* START Given information *
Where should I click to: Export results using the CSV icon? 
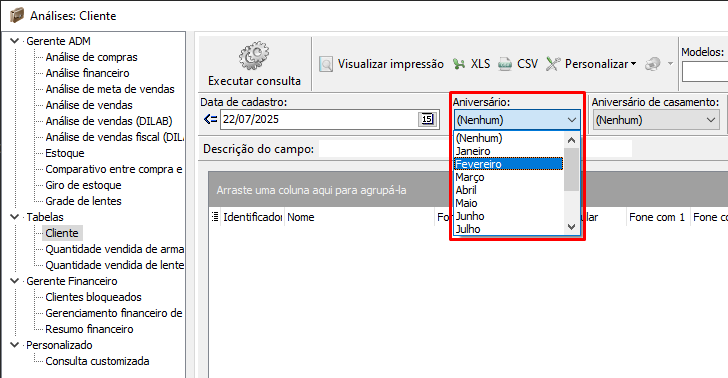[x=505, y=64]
* END Given information *
* START Given information *
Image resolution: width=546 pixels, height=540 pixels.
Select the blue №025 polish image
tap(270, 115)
* END Given information *
# Exercise task
Rewrite the listing as a two-column CSV with the headers "request" and "answer", one row for each request, quoting each field and replacing line breaks with spaces. Begin at the line that has "Where should I" and stop after the line that has "[x=505, y=64]", leaving out the pictures.

# Solution to the exercise
request,answer
"Where should I click to: Export results using the CSV icon?","[x=505, y=64]"